Here there has been one richness after another. On Wednesday night, as the fourth movie of the day, I saw Javier Bardem in Alejandro Amenabar's "The Sea Inside." This is the most talked-about male performance at the festival. Bardem plays a man who has been a quadriplegic for 26 years and wants to die. His case has been turned down by the Spanish courts, but he attracts supporters, including a woman lawyer who is suffering from a degenerative disease and a local factory worker who brings her two sons and seems ready to move in. He lives with his loving and patient family, but has decided "a life in this condition has no dignity."
He does not speak for other quadriplegics, he says, but only for himself; in one scene he debates the issue with a quadriplegic priest. What is amazing is how much humanity and humor Bardem brings to a role where he can use only use face, eyes and voice. The movie is not depressing, but inspiring, in the way it causes us to think about the value of our own lives.
Also Wednesday, I saw "Crash," by Paul Haggis, a TV writer who enters film direction with a big cast and a brave and uncompromising look at the way racism infects our society. "This is not a movie about how they're good and we're bad, or vice versa," Haggis told me. "It's about how we all behave well or badly, depending on circumstances." His film includes many paradoxes, including a white cop who physically insults a black woman but later saves her life.

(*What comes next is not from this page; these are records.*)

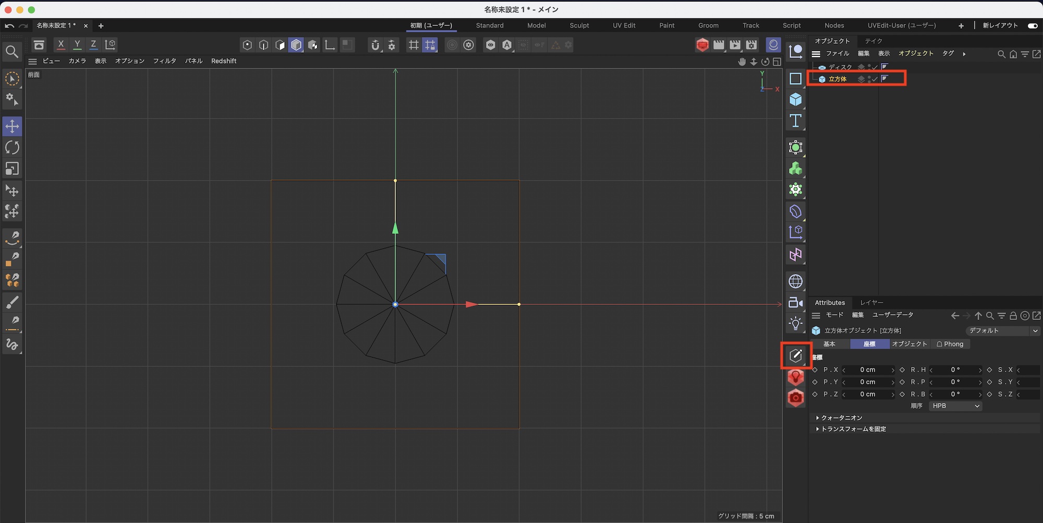Screen dimensions: 1043x523
Task: Open the フィルタ viewport menu
Action: click(164, 61)
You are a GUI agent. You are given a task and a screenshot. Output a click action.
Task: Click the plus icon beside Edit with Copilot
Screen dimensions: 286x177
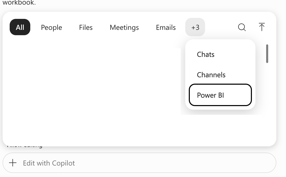click(13, 163)
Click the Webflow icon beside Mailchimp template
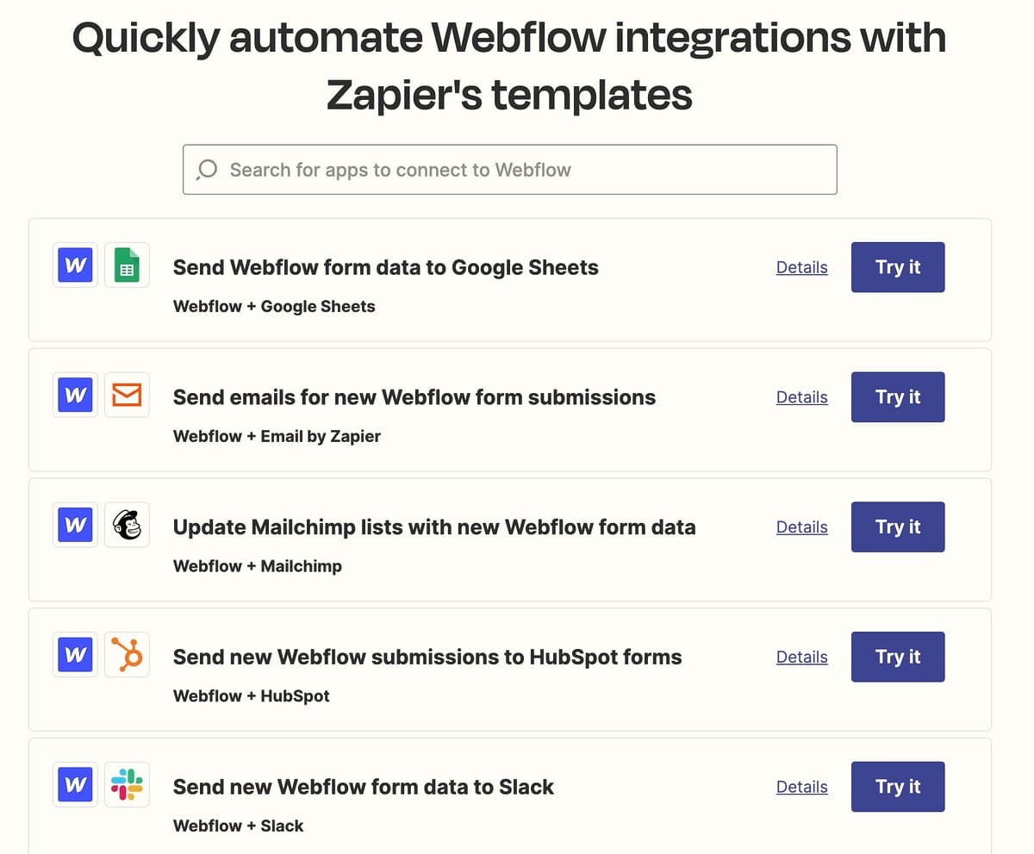 [x=74, y=525]
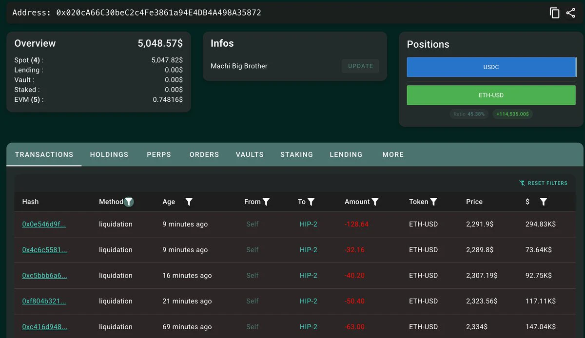
Task: Open the To column filter icon
Action: click(x=311, y=202)
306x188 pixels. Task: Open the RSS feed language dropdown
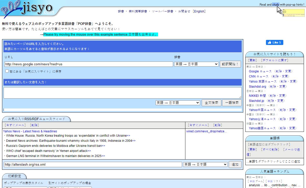coord(205,164)
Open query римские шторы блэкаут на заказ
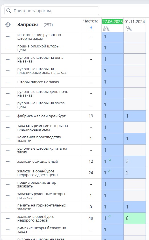The height and width of the screenshot is (240, 149). [42, 230]
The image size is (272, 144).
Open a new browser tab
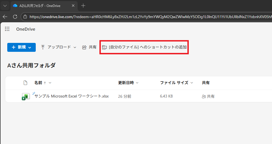point(83,6)
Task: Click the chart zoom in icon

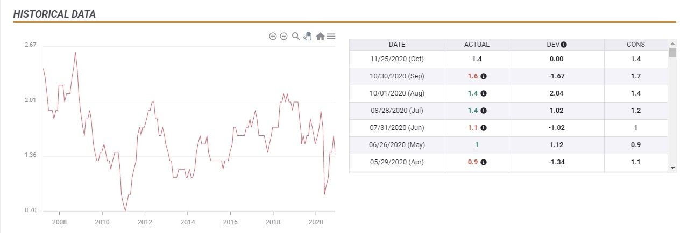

That cop's young white partner is so disgusted with this racism that he asks for a transfer; the assault scene results in two actions in which the young cop saves a life and takes a life, and neither event would have happened if not for the original racist incident.
Perhaps this sounds confusing, and certainly Haggis depends on coincidence to bring his characters together in interlocking stories. Sometimes films built on repeated coincidence get on my nerves, but not this time, because it's an efficient story device to show that racism is a virus that affects the innocent as well as the guilty; that the same person can be guilty in one situation and innocent in another.The cast includes strong performances by Don Cheadle (also so good in "Hotel Rwanda" at this festival), Matt Dillon, Thandie Newton, Terrence Dashon Howard, Ryan Phillippe, Jennifer Esposito and many more.
These films will probably play in the state where you live. Whether you will be able to see Paul Cox's "The Human Touch" (which I praised at Cannes), David Gordon Green's "Undertow," Todd Solondz's "Palindromes" or Darrell James Roodt's "Yesterday" may be another question, depending on whether you live in a city where at least one theater operates free of Hollywood's monotonous booking practices. Luckily, many of them are the sorts of films that play on IFC, HBO and other enlightened channels, and DVD has given a new life to so-called "art films."
Why are they called "art films," anyway? Because they are art, which is usually true, or because they are thought to appeal only to select audiences? A movie like "Yesterday" or "Undertow" could play in any multiplex in North America to the first 300 customers through the door, and they would leave saying it was one of the best films they'd ever seen.